A l’occasion de la publication du rapport Sauvé, nous voudrions vous inviter à porter un regard de foi sur les nombreux scandales qui ont porté atteinte à l’innocence des plus petits et des plus fragiles au sein même de l’Église.
Tout en reconnaissant le caractère hautement criminel de ces actes odieux qui détruisent des vies entières ; tout en reconnaissant la nécessité pour toutes les victimes d’être reconnues comme telles et de bénéficier d’un triple accompagnement spirituel, psychologique et juridique ; enfin tout en reconnaissant que le coupable doit être dénoncé, le secret de la confession restant sauf, et soumis à une véritable peine prononcée au civil par les autorités judiciaires, ne manquons pas de nous rappeler que ces scandales commis par des prêtres ou personnes consacrées sont des actes particulièrement sacrilèges qui offensent terriblement Notre Seigneur Jésus-Christ et demandent réparation.
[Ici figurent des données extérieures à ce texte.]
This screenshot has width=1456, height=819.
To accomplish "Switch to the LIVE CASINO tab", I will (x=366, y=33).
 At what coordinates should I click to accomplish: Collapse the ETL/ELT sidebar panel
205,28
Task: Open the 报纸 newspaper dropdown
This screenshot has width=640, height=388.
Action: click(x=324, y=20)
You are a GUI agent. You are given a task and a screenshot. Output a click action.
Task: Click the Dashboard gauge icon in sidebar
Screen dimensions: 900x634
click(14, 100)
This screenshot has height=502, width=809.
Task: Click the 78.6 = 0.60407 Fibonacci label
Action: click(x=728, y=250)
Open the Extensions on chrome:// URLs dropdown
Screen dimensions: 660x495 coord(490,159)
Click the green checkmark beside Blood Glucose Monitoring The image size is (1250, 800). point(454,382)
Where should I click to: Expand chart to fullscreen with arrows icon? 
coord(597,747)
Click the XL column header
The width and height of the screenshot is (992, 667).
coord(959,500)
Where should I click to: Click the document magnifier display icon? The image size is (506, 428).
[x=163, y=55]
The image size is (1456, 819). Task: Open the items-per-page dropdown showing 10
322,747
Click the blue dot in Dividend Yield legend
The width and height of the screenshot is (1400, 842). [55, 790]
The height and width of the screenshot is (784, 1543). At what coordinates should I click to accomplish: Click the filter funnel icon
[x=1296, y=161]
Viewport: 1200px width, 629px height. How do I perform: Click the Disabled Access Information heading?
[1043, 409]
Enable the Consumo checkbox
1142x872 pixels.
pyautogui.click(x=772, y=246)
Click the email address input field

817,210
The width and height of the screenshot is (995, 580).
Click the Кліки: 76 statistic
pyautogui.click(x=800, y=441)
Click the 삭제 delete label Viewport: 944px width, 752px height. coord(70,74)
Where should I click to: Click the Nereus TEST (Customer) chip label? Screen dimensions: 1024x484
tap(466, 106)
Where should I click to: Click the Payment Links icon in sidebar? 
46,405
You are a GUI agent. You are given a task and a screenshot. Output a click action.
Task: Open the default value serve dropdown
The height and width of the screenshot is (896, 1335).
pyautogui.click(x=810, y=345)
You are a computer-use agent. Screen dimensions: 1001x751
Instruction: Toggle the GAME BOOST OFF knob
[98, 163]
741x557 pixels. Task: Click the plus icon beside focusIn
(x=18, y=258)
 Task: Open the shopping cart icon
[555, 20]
« L’homme boit l’iniquité comme l’eau »[1] et aujourd’hui plus que jamais ! Tant et si bien que le péché foisonne partout et même dans l’Église, où il semble n’y avoir plus rien de sain « de la plante des pieds au sommet de la tête »[2], à cause notamment de ses ministres qui « l’empestent de leurs péchés »[3]. Devrions-nous pour autant céder à la fatalité du désespoir ou d’un pessimisme paralysant ? Certainement pas ! Les paroles inspirées de saint Paul ne doivent rien perdre de leur pertinence, surtout en temps de grande désolation : « Où le péché s’est multiplié, la grâce a surabondé »[4] ; et encore : « toutes choses concourent au bien de ceux qui aiment Dieu »[5] et enfin : « Ne te laisse pas vaincre par le mal, sois vainqueur du mal par le bien »[6], car « Dieu est assez puissant et assez bon pour faire sortir le bien du mal lui-même »[7].
Si donc certains empestent l’Église de leurs iniquités, d’autres atténueront « la puanteur de ces péchés et de ces ténèbres avec le parfum et la lumière de leurs vertus »[8]. Mais pour tenir le monde en équilibre et plus spécialement l’Église, ce contrepoids ne rend pas compte de tout le bien que Dieu veut tirer du mal. Il ne permet pas le péché seulement pour faire davantage ressortir l’éclat de la vertu par simple effet de contraste. Dieu entend nous provoquer plus qu’à la simple vertu. Il nous invite non seulement à opposer le bien au mal mais à renverser le péché lui-même, à le détruire pour permettre à la grâce de triompher là où il a abondé.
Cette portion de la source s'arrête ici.